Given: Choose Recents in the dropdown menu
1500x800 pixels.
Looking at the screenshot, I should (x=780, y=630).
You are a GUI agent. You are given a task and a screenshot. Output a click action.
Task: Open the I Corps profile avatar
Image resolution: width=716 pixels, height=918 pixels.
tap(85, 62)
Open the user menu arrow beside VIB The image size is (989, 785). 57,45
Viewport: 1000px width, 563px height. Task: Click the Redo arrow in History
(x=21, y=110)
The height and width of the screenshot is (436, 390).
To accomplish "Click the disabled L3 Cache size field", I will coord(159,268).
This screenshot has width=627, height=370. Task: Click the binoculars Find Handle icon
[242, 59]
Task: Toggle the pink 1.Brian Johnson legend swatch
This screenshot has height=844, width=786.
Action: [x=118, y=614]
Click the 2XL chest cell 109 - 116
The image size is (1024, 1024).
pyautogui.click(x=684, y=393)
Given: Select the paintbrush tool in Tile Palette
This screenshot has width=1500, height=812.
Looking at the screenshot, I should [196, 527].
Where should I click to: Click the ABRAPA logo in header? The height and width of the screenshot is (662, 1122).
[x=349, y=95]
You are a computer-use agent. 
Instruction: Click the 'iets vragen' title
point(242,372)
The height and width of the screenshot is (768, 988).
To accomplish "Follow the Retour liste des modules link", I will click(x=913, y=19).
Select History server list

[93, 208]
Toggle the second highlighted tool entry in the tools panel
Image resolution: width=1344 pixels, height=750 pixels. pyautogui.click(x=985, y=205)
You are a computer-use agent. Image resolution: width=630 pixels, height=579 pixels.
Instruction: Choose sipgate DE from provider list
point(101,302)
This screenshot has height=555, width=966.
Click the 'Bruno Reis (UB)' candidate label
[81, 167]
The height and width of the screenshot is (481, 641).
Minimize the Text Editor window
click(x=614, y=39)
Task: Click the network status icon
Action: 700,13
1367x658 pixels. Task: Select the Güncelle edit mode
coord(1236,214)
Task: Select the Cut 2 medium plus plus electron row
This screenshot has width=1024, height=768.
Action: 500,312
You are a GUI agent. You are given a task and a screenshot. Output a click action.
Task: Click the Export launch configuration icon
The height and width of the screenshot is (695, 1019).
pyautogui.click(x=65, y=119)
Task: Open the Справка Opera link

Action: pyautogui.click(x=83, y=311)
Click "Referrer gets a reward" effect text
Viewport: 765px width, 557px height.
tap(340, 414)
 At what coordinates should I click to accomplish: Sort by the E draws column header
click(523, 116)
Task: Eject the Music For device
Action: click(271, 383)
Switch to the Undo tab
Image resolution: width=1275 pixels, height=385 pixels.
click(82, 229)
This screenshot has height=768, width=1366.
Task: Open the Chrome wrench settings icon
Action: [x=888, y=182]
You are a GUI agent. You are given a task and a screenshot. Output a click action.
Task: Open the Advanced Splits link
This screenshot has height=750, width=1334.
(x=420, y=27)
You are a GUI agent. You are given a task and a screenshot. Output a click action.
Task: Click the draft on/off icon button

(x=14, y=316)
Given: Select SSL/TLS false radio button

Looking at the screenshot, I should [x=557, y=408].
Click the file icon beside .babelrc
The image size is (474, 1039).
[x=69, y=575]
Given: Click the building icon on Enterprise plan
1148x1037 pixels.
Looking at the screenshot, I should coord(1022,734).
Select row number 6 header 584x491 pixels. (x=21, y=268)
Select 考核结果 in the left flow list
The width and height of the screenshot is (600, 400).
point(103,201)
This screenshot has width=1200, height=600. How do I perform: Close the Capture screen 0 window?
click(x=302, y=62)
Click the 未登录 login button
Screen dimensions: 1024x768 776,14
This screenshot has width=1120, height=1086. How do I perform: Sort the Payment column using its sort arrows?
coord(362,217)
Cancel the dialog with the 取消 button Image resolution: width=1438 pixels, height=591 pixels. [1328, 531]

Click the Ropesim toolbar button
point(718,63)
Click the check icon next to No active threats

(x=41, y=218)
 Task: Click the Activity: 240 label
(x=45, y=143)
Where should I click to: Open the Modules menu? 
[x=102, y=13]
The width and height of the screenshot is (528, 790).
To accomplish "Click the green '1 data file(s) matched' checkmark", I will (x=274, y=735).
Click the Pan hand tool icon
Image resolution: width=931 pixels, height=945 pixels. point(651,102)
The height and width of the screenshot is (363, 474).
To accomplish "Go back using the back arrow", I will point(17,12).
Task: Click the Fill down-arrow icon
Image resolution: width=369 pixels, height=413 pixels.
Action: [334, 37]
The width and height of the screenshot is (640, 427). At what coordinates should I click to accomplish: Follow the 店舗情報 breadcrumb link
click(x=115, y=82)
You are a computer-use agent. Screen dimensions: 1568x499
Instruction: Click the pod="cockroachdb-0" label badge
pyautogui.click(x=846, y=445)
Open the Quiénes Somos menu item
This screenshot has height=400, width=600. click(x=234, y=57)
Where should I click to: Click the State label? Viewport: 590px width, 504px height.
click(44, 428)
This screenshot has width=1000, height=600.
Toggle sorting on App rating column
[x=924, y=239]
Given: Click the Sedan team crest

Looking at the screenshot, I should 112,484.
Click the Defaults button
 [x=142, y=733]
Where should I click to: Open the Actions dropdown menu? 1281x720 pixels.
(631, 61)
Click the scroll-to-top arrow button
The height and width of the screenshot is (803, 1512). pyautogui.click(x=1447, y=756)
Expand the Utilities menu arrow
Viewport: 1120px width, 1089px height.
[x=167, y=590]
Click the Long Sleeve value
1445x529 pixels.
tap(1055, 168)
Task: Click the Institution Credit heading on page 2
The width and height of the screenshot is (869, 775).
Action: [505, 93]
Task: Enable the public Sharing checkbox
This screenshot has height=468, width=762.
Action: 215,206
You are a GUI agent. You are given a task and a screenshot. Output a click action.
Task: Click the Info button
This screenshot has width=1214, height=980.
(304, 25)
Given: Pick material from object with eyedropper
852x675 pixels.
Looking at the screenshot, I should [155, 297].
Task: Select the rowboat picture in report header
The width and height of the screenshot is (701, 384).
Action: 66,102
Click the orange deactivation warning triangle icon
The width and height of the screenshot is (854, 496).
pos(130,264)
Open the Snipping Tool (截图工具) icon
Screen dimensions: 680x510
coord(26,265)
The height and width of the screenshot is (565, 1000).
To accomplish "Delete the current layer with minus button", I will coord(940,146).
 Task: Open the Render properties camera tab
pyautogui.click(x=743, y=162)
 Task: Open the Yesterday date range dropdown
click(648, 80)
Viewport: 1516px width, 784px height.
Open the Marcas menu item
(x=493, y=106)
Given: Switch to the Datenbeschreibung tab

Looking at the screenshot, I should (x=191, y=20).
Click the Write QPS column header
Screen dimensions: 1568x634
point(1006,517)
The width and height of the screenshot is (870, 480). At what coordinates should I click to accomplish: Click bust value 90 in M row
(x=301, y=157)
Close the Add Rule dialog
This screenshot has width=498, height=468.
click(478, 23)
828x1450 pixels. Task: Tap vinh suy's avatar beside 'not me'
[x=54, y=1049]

__DIRECTIONS FOR THIS TASK__. Please give back all of the data exactly as it appears.

__EXERCISE RESULT__.
Given: Choose Recents in the dropdown menu
1500x800 pixels.
Looking at the screenshot, I should (x=780, y=630).
You are a GUI agent. You are given a task and a screenshot. Output a click action.
Task: Open the I Corps profile avatar
Image resolution: width=716 pixels, height=918 pixels.
tap(85, 62)
Open the user menu arrow beside VIB The image size is (989, 785). 57,45
Viewport: 1000px width, 563px height. Task: Click the Redo arrow in History
(x=21, y=110)
The height and width of the screenshot is (436, 390).
To accomplish "Click the disabled L3 Cache size field", I will coord(159,268).
This screenshot has width=627, height=370. Task: Click the binoculars Find Handle icon
[242, 59]
Task: Toggle the pink 1.Brian Johnson legend swatch
This screenshot has height=844, width=786.
Action: [x=118, y=614]
Click the 2XL chest cell 109 - 116
The image size is (1024, 1024).
pyautogui.click(x=684, y=393)
Given: Select the paintbrush tool in Tile Palette
This screenshot has width=1500, height=812.
Looking at the screenshot, I should [196, 527].
Where should I click to: Click the ABRAPA logo in header? The height and width of the screenshot is (662, 1122).
[x=349, y=95]
You are a computer-use agent. 
Instruction: Click the 'iets vragen' title
point(242,372)
The height and width of the screenshot is (768, 988).
To accomplish "Follow the Retour liste des modules link", I will click(x=913, y=19).
Select History server list

[93, 208]
Toggle the second highlighted tool entry in the tools panel
Image resolution: width=1344 pixels, height=750 pixels. pyautogui.click(x=985, y=205)
You are a computer-use agent. Image resolution: width=630 pixels, height=579 pixels.
Instruction: Choose sipgate DE from provider list
point(101,302)
This screenshot has height=555, width=966.
Click the 'Bruno Reis (UB)' candidate label
[81, 167]
The height and width of the screenshot is (481, 641).
Minimize the Text Editor window
click(x=614, y=39)
Task: Click the network status icon
Action: 700,13
1367x658 pixels. Task: Select the Güncelle edit mode
coord(1236,214)
Task: Select the Cut 2 medium plus plus electron row
This screenshot has width=1024, height=768.
Action: 500,312
You are a GUI agent. You are given a task and a screenshot. Output a click action.
Task: Click the Export launch configuration icon
The height and width of the screenshot is (695, 1019).
pyautogui.click(x=65, y=119)
Task: Open the Справка Opera link

Action: pyautogui.click(x=83, y=311)
Click "Referrer gets a reward" effect text
Viewport: 765px width, 557px height.
tap(340, 414)
 At what coordinates should I click to accomplish: Sort by the E draws column header
click(523, 116)
Task: Eject the Music For device
Action: click(271, 383)
Switch to the Undo tab
Image resolution: width=1275 pixels, height=385 pixels.
click(82, 229)
This screenshot has height=768, width=1366.
Task: Open the Chrome wrench settings icon
Action: [x=888, y=182]
You are a GUI agent. You are given a task and a screenshot. Output a click action.
Task: Open the Advanced Splits link
This screenshot has height=750, width=1334.
(x=420, y=27)
You are a GUI agent. You are given a task and a screenshot. Output a click action.
Task: Click the draft on/off icon button

(x=14, y=316)
Given: Select SSL/TLS false radio button

Looking at the screenshot, I should [x=557, y=408].
Click the file icon beside .babelrc
The image size is (474, 1039).
[x=69, y=575]
Given: Click the building icon on Enterprise plan
1148x1037 pixels.
Looking at the screenshot, I should coord(1022,734).
Select row number 6 header 584x491 pixels. (x=21, y=268)
Select 考核结果 in the left flow list
The width and height of the screenshot is (600, 400).
point(103,201)
This screenshot has width=1200, height=600. How do I perform: Close the Capture screen 0 window?
click(x=302, y=62)
Click the 未登录 login button
Screen dimensions: 1024x768 776,14
This screenshot has width=1120, height=1086. How do I perform: Sort the Payment column using its sort arrows?
coord(362,217)
Cancel the dialog with the 取消 button Image resolution: width=1438 pixels, height=591 pixels. [1328, 531]

Click the Ropesim toolbar button
point(718,63)
Click the check icon next to No active threats

(x=41, y=218)
 Task: Click the Activity: 240 label
(x=45, y=143)
Where should I click to: Open the Modules menu? 
[x=102, y=13]
The width and height of the screenshot is (528, 790).
To accomplish "Click the green '1 data file(s) matched' checkmark", I will (x=274, y=735).
Click the Pan hand tool icon
Image resolution: width=931 pixels, height=945 pixels. point(651,102)
The height and width of the screenshot is (363, 474).
To accomplish "Go back using the back arrow", I will point(17,12).
Task: Click the Fill down-arrow icon
Image resolution: width=369 pixels, height=413 pixels.
Action: [334, 37]
The width and height of the screenshot is (640, 427). At what coordinates should I click to accomplish: Follow the 店舗情報 breadcrumb link
click(x=115, y=82)
You are a computer-use agent. Screen dimensions: 1568x499
Instruction: Click the pod="cockroachdb-0" label badge
pyautogui.click(x=846, y=445)
Open the Quiénes Somos menu item
This screenshot has height=400, width=600. click(x=234, y=57)
Where should I click to: Click the State label? Viewport: 590px width, 504px height.
click(44, 428)
This screenshot has width=1000, height=600.
Toggle sorting on App rating column
[x=924, y=239]
Given: Click the Sedan team crest

Looking at the screenshot, I should 112,484.
Click the Defaults button
 [x=142, y=733]
Where should I click to: Open the Actions dropdown menu? 1281x720 pixels.
(631, 61)
Click the scroll-to-top arrow button
The height and width of the screenshot is (803, 1512). pyautogui.click(x=1447, y=756)
Expand the Utilities menu arrow
Viewport: 1120px width, 1089px height.
[x=167, y=590]
Click the Long Sleeve value
1445x529 pixels.
tap(1055, 168)
Task: Click the Institution Credit heading on page 2
The width and height of the screenshot is (869, 775).
Action: [505, 93]
Task: Enable the public Sharing checkbox
This screenshot has height=468, width=762.
Action: 215,206
You are a GUI agent. You are given a task and a screenshot. Output a click action.
Task: Click the Info button
This screenshot has width=1214, height=980.
(304, 25)
Given: Pick material from object with eyedropper
852x675 pixels.
Looking at the screenshot, I should [155, 297].
Task: Select the rowboat picture in report header
The width and height of the screenshot is (701, 384).
Action: 66,102
Click the orange deactivation warning triangle icon
The width and height of the screenshot is (854, 496).
pos(130,264)
Open the Snipping Tool (截图工具) icon
Screen dimensions: 680x510
coord(26,265)
The height and width of the screenshot is (565, 1000).
To accomplish "Delete the current layer with minus button", I will coord(940,146).
 Task: Open the Render properties camera tab
pyautogui.click(x=743, y=162)
 Task: Open the Yesterday date range dropdown
click(648, 80)
Viewport: 1516px width, 784px height.
Open the Marcas menu item
(x=493, y=106)
Given: Switch to the Datenbeschreibung tab

Looking at the screenshot, I should (x=191, y=20).
Click the Write QPS column header
Screen dimensions: 1568x634
point(1006,517)
The width and height of the screenshot is (870, 480). At what coordinates should I click to accomplish: Click bust value 90 in M row
(x=301, y=157)
Close the Add Rule dialog
This screenshot has width=498, height=468.
click(478, 23)
828x1450 pixels. Task: Tap vinh suy's avatar beside 'not me'
[x=54, y=1049]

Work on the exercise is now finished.